Advances in transdermal drug delivery technology have been rapid because of sophisticated polymer science that allows incorporation of polymers in transdermal systems in adequate quantity. The release rate from transdermal systems can be tailored by varying polymer composition. Selection of a polymeric membrane is important in designing a variety of membrane-permeation controlled transdermal systems:
• The polymer should be chemically nonreactive or an inert drug carrier.
• The polymer must not decompose on storage or during life span.

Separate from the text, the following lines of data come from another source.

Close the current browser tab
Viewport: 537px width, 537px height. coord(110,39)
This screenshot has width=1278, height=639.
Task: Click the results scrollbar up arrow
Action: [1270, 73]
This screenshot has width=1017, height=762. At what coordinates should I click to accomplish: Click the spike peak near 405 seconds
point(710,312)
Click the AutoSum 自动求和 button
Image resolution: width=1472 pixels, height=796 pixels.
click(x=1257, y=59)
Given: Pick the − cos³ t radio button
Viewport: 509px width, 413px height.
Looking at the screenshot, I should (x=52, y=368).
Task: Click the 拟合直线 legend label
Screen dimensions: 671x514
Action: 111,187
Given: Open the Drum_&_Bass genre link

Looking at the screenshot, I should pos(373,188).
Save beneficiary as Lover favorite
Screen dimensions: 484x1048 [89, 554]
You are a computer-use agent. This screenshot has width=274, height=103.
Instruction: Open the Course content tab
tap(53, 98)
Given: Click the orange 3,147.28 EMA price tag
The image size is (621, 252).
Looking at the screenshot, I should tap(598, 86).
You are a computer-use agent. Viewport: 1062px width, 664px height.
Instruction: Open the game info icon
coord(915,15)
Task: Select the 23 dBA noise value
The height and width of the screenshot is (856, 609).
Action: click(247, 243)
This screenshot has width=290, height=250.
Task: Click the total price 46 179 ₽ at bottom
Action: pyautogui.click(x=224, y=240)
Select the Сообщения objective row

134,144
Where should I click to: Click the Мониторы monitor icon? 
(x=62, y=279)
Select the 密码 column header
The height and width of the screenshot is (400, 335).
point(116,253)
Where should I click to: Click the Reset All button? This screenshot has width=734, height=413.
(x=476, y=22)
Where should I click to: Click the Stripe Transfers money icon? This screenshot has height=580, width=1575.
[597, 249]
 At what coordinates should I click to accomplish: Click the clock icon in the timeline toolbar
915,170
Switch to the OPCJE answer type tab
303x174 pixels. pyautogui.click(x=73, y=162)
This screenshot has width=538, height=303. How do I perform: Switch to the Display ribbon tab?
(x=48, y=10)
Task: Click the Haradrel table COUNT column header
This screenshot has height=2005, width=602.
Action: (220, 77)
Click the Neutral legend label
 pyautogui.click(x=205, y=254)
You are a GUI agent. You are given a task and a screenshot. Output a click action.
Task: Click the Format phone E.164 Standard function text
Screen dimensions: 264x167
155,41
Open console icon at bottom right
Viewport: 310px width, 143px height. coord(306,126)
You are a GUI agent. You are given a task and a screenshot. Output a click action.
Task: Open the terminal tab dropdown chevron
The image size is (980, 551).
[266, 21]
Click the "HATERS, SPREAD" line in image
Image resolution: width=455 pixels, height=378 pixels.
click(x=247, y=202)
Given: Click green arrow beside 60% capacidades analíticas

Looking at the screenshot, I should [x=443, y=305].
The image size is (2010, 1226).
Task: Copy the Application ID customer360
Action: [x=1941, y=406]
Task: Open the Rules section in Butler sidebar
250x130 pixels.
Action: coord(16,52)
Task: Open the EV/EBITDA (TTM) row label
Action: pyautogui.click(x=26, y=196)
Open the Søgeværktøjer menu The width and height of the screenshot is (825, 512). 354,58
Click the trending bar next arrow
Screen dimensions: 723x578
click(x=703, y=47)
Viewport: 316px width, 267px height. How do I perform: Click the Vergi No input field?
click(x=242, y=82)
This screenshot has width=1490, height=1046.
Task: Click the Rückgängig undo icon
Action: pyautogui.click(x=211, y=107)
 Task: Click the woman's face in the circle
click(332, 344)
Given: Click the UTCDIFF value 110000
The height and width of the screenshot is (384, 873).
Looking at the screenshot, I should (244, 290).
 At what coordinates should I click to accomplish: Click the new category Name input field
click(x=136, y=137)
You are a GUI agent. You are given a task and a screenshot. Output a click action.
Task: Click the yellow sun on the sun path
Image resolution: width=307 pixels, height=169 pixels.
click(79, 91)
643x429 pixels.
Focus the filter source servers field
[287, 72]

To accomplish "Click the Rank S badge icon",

• Molecular weight, physical characteristic, and chemical functionality of the polymer must allow the diffusion of the drug substance at a desirable rate.
• The polymer and its decomposed product should be nontoxic. It should be biocompatible with skin.
• The polymer must be easy to manufacture and fabricate into desired products. It should allow incorporation of large amounts of active agent.
Silicone elastomer blend networks, sugar siloxanes, amphiphilic resin linear polymers, and silicone-hybrid pressure-sensitive adhesives are showing promise for potential performance advantages and improved drug delivery efficacy.
Early on, transdermal delivery systems were used mainly for delivery of small, lipophilic, low-dose drugs. More recently, delivery systems began using chemical enhancers, non-cavitational ultrasound, and iontophoresis to enhance the efficacy of transdermal patches. Today, the ability of iontophoresis to control delivery rates in real time is providing added functionality in a number of instances.
At the same time, microneedles combined with thermal ablation are progressing through clinical trials for delivery of macromolecules and vaccines, including insulin, parathyroid hormone, and influenza. With these enhancement strategies, transdermal delivery is poised to significantly impact drug delivery choices.
Both chemical enhancers and the newest physical enhancers (ultrasound, thermal ablation, and microneedles) have begun expanding transdermal delivery of macromolecules and vaccines. These scientific and technological advances enable targeted disruption of the stratum corneum while protecting deeper tissues, positioning all types of transdermal drug delivery to have a widespread impact on medicine.